Dardanelles, Aegean island waters freed from ‘ghost nets’

Dardanelles, Aegean island waters freed from ‘ghost nets’

ÇANAKKALE – Demirören News Agency

Some 17,750 square meters of abandoned fishing nets have been removed from Turkish waters around the Dardanelles Strait and the islands of Bozcaada (or Tenedos) and Gökçeada (or Imbros) since 2016 as part of an Agriculture and Forestry Ministry project.

“The success of the project is dependent on the sensitivity of the fishermen. Because they know the scarcity of our water resources, they should not use fishing gear in risky areas,” said Erdem Karadağ, the provincial director of the Agriculture and Forestry Ministry in the northwestern province of Çanakkale.

Karadağ also called on fishermen to inform authorities about their missing fishing gear “to determine new areas where works will be conducted and to boost the effectiveness of the project.

Abandoned fishing nets create a huge problem called “ghost fishing.” These nets can travel long distances from their points of origin and can remain in the seas long after they are discarded, resulting in the entrapment and death of marine mammals, sea birds and fish.

Within the scope of the Agriculture and Forestry Ministry’s “Abandoned Fishing Gear Removal” project, a total of 17,750 square meters of “ghost nets” have been collected in 37 scanned areas covering 484,700 square meters in Turkish waters between 2016 and 2018.

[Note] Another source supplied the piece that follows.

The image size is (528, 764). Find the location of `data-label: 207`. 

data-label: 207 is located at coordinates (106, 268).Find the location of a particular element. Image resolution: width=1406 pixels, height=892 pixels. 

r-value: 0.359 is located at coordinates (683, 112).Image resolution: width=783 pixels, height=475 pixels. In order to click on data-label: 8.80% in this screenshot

Of these 17,750 square meters of abandoned nets, 3,000 square meters came out from off the Bozcaada and Gökçeada shores in 2016 and some 11,000 square meters from the waters around the Dardanelles Strait in 2017, and 3,750 square meters in 2018.

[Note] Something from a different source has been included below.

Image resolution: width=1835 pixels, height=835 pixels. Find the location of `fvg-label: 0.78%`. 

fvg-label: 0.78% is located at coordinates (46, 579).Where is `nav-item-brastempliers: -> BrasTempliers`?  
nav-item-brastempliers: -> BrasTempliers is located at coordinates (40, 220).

Some of these fishing gears are not deliberately discarded but are lost in storms or strong currents or result from “gear conflicts,” for example, fishing with nets in areas where bottom-traps that can entangle them are already deployed.

Experts warn that fishing nets cause extensive damage to the marine ecosystem.

Not only do these nets trap and kill marine animals, but also dead organisms that accumulate on nets lead to a rise in bacteriological pollution in the waters, according to experts.